La déclaration du GCBC dit, en partie, « Nous, les évêques catholiques du Ghana, écrivons pour condamner tous ceux qui soutiennent la pratique de l’homosexualité au Ghana. Nous écrivons également pour soutenir la position de l’avocat Moses Foh-Amoaning et de la Coalition qui, depuis des années, se fait le champion de la croisade contre l’homosexualité. Nous félicitons également d’autres personnes qui se sont exprimées pour condamner cette pratique. Nous le faisons parce que l’Église catholique romaine est opposée à cette pratique abominable ».
Les évêques ghanéens ont sans équivoque participé et encouragé la déshumanisation des personnes LGBTQ, ce qui a entraîné une augmentation de la discrimination et de la violence. Sans ironie, comme tant de dirigeants d’églises homophobes ailleurs dans le monde, le GCBC a ajouté un avertissement familier, bien que farfelu, dans le corps de son discours de haine : « il n’est pas juste de soumettre les homosexuels à toute forme de harcèlement simplement parce qu’ils sont homosexuels. La dignité intrinsèque de chaque personne doit toujours être respectée en paroles, en actes et en droit. Les homosexuels doivent être acceptés avec respect, compassion et sensibilité. »
Le fait que tant de dirigeants d’Église ne puissent pas voir les contradictions inhérentes à leurs déclarations qui, à la fois, fomentent la haine et la violence par une rhétorique déshumanisante et des visions du monde déformées, tout en prétendant défendre la dignité et la valeur de toutes les personnes, reste une pratique troublante.
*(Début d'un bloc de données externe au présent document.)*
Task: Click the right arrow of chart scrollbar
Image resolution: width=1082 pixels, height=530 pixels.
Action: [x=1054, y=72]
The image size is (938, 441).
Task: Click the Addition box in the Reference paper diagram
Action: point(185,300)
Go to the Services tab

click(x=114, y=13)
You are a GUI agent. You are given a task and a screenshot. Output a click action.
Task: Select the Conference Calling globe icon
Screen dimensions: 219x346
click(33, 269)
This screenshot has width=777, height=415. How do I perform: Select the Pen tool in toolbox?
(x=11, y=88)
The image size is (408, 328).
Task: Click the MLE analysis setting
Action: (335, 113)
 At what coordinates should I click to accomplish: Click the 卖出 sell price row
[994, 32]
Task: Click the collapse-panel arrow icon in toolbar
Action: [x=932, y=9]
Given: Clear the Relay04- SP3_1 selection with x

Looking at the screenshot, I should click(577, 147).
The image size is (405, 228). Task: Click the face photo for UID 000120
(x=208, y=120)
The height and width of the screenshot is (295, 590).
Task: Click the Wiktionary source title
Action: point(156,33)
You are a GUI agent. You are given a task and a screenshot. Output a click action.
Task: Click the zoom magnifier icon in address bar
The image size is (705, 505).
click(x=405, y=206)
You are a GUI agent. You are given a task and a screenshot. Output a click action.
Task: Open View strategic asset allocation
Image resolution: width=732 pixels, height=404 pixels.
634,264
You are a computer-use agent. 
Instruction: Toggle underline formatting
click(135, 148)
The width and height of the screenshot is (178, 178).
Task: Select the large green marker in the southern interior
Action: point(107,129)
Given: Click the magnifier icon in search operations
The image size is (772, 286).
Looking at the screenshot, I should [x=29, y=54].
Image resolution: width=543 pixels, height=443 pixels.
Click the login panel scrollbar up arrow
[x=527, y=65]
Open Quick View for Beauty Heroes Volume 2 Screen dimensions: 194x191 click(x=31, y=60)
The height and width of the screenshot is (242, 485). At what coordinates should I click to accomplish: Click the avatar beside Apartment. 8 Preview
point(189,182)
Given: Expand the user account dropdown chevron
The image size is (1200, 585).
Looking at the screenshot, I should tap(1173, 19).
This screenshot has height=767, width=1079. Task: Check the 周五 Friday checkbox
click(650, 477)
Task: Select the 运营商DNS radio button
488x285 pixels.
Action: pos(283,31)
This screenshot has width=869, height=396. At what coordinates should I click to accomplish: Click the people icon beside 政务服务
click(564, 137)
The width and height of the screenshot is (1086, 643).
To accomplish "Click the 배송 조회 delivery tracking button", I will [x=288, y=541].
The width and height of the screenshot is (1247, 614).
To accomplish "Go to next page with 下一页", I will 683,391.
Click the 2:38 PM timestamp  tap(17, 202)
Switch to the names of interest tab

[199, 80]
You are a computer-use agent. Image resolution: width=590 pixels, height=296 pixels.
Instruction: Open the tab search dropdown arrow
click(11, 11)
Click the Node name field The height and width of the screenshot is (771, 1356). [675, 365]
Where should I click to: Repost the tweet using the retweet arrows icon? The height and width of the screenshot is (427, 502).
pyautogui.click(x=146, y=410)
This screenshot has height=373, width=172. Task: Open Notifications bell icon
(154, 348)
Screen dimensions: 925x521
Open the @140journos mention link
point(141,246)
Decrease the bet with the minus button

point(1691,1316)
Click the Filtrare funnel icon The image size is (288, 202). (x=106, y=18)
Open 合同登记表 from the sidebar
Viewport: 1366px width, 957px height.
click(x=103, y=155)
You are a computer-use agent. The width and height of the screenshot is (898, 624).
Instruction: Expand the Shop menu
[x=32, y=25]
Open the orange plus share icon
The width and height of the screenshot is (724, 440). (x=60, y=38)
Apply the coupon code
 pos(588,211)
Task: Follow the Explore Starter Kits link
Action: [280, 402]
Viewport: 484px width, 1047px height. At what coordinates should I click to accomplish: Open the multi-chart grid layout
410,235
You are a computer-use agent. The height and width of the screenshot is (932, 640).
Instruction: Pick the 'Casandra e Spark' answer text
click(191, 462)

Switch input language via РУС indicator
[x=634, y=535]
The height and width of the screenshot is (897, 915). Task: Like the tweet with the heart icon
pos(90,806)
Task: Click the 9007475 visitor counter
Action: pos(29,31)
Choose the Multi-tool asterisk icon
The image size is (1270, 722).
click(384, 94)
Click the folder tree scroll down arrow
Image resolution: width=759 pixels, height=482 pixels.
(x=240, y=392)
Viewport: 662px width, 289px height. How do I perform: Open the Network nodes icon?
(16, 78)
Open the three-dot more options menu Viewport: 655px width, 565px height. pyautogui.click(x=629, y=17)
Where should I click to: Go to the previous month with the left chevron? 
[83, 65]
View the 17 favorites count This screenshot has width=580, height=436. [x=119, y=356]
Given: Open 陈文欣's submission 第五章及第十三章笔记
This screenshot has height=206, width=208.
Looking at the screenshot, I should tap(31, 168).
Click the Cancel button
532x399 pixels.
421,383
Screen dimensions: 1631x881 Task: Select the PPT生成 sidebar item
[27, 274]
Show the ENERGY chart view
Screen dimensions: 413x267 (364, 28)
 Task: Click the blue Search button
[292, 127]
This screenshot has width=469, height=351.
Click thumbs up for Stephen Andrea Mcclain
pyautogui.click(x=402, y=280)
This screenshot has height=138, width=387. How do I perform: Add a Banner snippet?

Et, pour être clair, ce n’est pas un problème typiquement ghanéen.
Il y a beaucoup trop de nations et de communautés dans le monde où les membres de la communauté LGBTQ ne sont pas en sécurité pour être eux-mêmes et pour vivre une vie ouverte d’épanouissement humain. Cela est particulièrement vrai pour la communauté transgenre en général, et pour les femmes transgenres de couleur en particulier.
Le week-end dernier, la College Theology Society, association professionnelle de professeurs de théologie et d’études religieuses de collèges et d’universités, a tenu sa convention annuelle (sa 67e réunion) en ligne pour la deuxième année consécutive en raison des restrictions liées à la pandémie.
Le thème de cette année était « L’humain dans un monde éshumanisant : réexaminer l’anthropologie théologique et ses implications », qui a été développé par moi-même et ma collègue et co-présidente de la convention Jessica Coblentz, professeur adjoint d’études religieuses au St Mary’s College à Notre Dame, dans l’Indiana.
En tant que coprésident de la conférence de cette année, j’ai été troublé par le phénomène omniprésent de la déshumanisation, en particulier par les rapports faisant état d’une déshumanisation croissante des personnes LGBTQ conduisant à des abus et des violences au Ghana.
En ce mois de juin, mois annuel de la fierté LGBTQ, qui est l’occasion de célébrer la belle diversité de la création de Dieu au sein de la famille humaine, rappelons les multiples façons dont les responsables d’Église et les chrétiens ordinaires blasphèment le nom sacré de Dieu et diffament l’Église de Jésus-Christ en utilisant des vues déformées des écritures et de la tradition pour justifier des crimes contre l’humanité. Puissent les chrétiens et toutes les personnes de bonne volonté s’opposer à tous ceux qui violent la dignité et la valeur inhérentes de tous les êtres humains par des discours et des actions déshumanisants, que ce soit au Ghana, aux États-Unis ou ailleurs.
Note :
[1] Le frère franciscain Daniel P. Horan est titulaire de la chaire de spiritualité Duns Scotus à la Catholic Theological Union de Chicago, où il enseigne la théologie systématique et la spiritualité.